By Kaydn Jensen, HydroSwell Co-Founder
5 min read
When I was younger, I played rugby, strength-trained, and was in good physical shape. It was something I was known for and proud of, but then in my third year of college, I decided to get a full time job and go to school full time to avoid racking up student loans.
It was brutal. I let my healthy habits slip and bad habits took their place. I gained 60 lbs, which was terrible, but what was worse was losing my confidence and maybe even a little bit of my identity.

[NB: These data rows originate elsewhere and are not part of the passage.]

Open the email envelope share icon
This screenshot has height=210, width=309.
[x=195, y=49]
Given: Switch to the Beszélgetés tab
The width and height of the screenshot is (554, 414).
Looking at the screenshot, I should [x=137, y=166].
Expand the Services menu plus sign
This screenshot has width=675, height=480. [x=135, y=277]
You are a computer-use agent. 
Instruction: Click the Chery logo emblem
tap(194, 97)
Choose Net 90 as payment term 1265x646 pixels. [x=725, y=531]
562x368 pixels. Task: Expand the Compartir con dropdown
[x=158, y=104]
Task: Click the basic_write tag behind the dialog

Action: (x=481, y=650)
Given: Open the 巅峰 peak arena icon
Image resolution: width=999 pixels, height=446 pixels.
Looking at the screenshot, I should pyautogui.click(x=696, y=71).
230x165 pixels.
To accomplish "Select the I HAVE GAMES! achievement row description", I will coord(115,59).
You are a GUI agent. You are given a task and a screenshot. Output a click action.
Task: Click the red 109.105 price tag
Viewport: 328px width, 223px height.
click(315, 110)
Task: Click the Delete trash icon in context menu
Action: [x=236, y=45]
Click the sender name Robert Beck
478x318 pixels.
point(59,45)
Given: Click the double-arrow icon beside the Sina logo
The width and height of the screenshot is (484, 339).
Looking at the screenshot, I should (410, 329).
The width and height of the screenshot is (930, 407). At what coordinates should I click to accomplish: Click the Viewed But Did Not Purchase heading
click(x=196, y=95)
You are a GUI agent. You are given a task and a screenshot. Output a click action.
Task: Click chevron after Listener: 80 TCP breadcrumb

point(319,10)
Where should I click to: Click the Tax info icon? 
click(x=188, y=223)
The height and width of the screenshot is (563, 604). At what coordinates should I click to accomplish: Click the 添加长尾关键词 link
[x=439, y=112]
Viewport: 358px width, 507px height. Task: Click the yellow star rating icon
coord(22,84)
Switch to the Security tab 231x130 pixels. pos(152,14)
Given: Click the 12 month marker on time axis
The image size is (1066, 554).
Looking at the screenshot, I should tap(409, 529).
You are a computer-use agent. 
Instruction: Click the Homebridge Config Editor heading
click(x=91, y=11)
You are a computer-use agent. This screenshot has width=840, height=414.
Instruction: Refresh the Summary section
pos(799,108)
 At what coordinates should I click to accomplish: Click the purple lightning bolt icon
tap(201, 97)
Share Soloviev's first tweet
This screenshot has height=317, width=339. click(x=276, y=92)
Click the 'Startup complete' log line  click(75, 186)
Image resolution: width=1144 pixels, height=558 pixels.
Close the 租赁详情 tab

Being Vague Got Me Nowhere
I knew I needed to win back my old healthy habits so I decided to eat healthier, cut back on sugar, and exercise more often. Time went on and I wasn't seeing results. I realized I couldn't really define whether I was on track because my plan was vague.
How often is "working out more often", how healthy is "eating healthier" and when I say, "cut back on sugar" how much sugar is that?
Clear Lines in the Sand
Do you have clear lines drawn in the sand for what you will and won't do?
eg. Change "Workout more often." to "Strength train at 7 am, Monday - Thursday, for at least 45 minutes."
eg. Change "Cut back on sugar" to "Only consume sugar 1x per week on date night"
eg. Change "Eat healthier" to "Consume 150 grams of protein per day and avoid diet drinks with artificial sweeteners & additives."
Do you see the difference? When you draw clear lines in the sand, it becomes easy to know whether you're on track. To make this even more powerful, set a specific reward for keeping your rules and a specific punishment for breaking them.
The Power of P.D.M.
When you start drawing clear lines in the sand, you start conserving willpower due to a phenomenon I call P.D.M. (The Predetermined Decision-Making Effect)
I worked at a place that catered lunch often but the problem was the lunches weren't very healthy. Sugary baked goods tempted me daily and I justified eating them way too often. After all, what does "cut back on sugar" really mean, one can't hurt right?
Once I got specific and committed to the "Sugar once a week on date night" rule, it was way easier. It's not like I didn't want the baked goods anymore, I had just decided beforehand that I wasn't going to eat them so I didn't have to make the decision when I was tempted most.
All at Once is Bad
Behavior change is hard and most people fail. You don't have to be like most people though.
The key is to start small. For example, I came to realize that starting two new behaviors, cutting out sugar and working out, at the same time was too much so I decided to just focus on my no-sugar rule.
Once I got to the point that I felt like it was as easy to avoid sugar as it was going to get, I added in working out. Trying to take on too much change at once is a recipe for failure.
To Measure, or Not to Measure
So does this mean you should create a rule for every behavior, make it quantifiable, and then measure it? Nope, we're humans, not Spock. Life is meant to be lived and that requires room for spontaneity and creativity.
However, if something is important to you and could improve your life, it's worth getting specific and drawing a clear line in the sand. Doing so will boost your willpower, and get you the results your after.